▸ **Direction A**
According to the biography of Luis Alberto Lacalle below, in what year did he graduate from the University of the Republic's law school?
▸ **Direction B**
Write a continuation of the biography of Luis Alberto Lacalle, picking up from where it stops.

▸ **Passage**
□ □ □ □
Luis Alberto Lacalle de Herrera, GCMG (; Lacalle locally  or ; born 13 July 1941), is a Uruguayan politician and lawyer who served as President of Uruguay from 1990 to 1995.

Background
His mother, María Hortensia de Herrera de Lacalle, was the daughter of the White political leader Luis Alberto de Herrera, after whom Lacalle was named. Luis Alberto Lacalle joined the National Party at the age of 17. In 1961 he started working as a journalist for Clarín and he graduated from the University of the Republic's law school in 1964. In 1971, he was elected deputy for Montevideo and kept his seat until the 1973 coup, when President Juan María Bordaberry dissolved parliament.

Assassination attempt
In August 1978 Lacalle was sent three bottles of wine tainted with poison  addressed to himself and two fellow National Party members (Heber and Pereyra) who had been trying to negotiate a way out of the military regime. Lacalle's wife warned him against the suspicious gift, but Heber's wife drank a glass, dying immediately. The case remains unsolved.

Vice-President of Senate
When democracy was restored in 1984 he was elected senator, and became vice-president of the Senate.

President of Uruguay

1989 election
In 1989 he ran for the presidency for his faction, Herrerismo, with running-mate Gonzalo Aguirre. In the subsequent elections in November 1989, the National Party defeated the rival Colorado Party (running with several presidential candidates: Jorge Batlle, Jorge Pacheco Areco and Hugo Fernández Faingold) and Broad Front (running with presidential candidate Líber Seregni). Lacalle received the most votes within his party, defeating Carlos Julio Pereyra and Alberto Zumarán, and thus was elected President of Uruguay, taking office on March 1, 1990 for a five-year term.

Tenure
Upon taking office, Lacalle sent parliament a tax reform bill which was immediately passed with the support of the Colorado Party. Sales tax were increased from 21% to 22%  income tax was increased and a few other taxes were created.  During his rule, he encouraged a free market program, participated in the Brady bonds plan to alleviate foreign debt obligations, and was a co-founder of the Mercosur, along with the presidents of Paraguay, Brazil, and Argentina, which came into effect with the Treaty of Asunción in 1991.

In 1992, support for his economic reforms suffered a heavy blow when one of his most significant initiatives, a plan to privatize Uruguay's state-owned companies, was rejected by referendum.

In the 1994 national elections, he selected his Interior Minister, Juan Andrés Ramírez to be the presidential candidate of the Herrerismo faction. The National Party narrowly lost the elections to the Colorado Party.

Among several prominent politicians who took part in his government are Héctor Gros Espiell, Sergio Abreu, Juan Andrés Ramírez, Carlos Cat and Ignacio de Posadas.

Later runs for the presidency
In 1999, he won his party's primary elections against Juan Andrés Ramírez (who had split from the Herrerismo) and several other candidates, and was a candidate for presidency again. However, a string of accusations about corruption in his government damaged his chances. Ramírez's departure from active politics after losing the primary was the final blow, and Lacalle came in third place with 22.3% of the votes in the general elections.
□ □ □ □
▸ **Information provided**
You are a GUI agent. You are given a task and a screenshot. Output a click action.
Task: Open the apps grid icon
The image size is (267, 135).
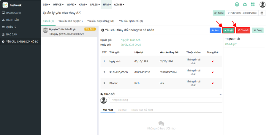click(x=253, y=5)
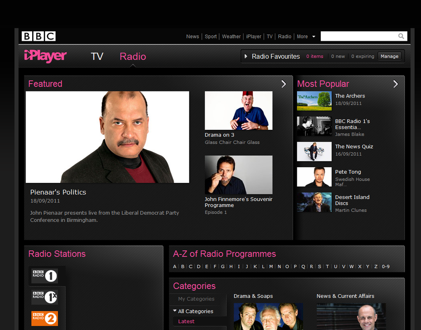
□ □ □ □
▸ **Exercise output A**
1964

▸ **Exercise output B**
Lacalle ran again for president in the 2004 elections, but the other party leaders had gathered around a single opposing candidate, Jorge Larrañaga, who defeated him in the primaries by a 2-to-1 margin. In 2009, he ran for the presidency again, this time defeating Jorge Larrañaga in the June primaries. By winning the primary election, he became head of the governing board of the party. He lost the presidential elections to José Mujica in a run-off election in November.

Lacalle is a member of the Club de Madrid. and he is member of the board of the Public Affairs Committee of the Jerusalem Summit.

Family
Lacalle is married to María Julia Pou Brito del Pino (born 1946); they have four children, Pilar Lacalle Pou, President Luis Alberto Lacalle Pou, economist Juan José Lacalle Pou and Manuel Lacalle Pou. Luis Alberto Lacalle Pou was the 2014 presidential candidate of the National Party and once again in 2019. On both occasions, he entered the second round but in 2019 he won, and became president elect of Uruguay, for the 2020–2025 term.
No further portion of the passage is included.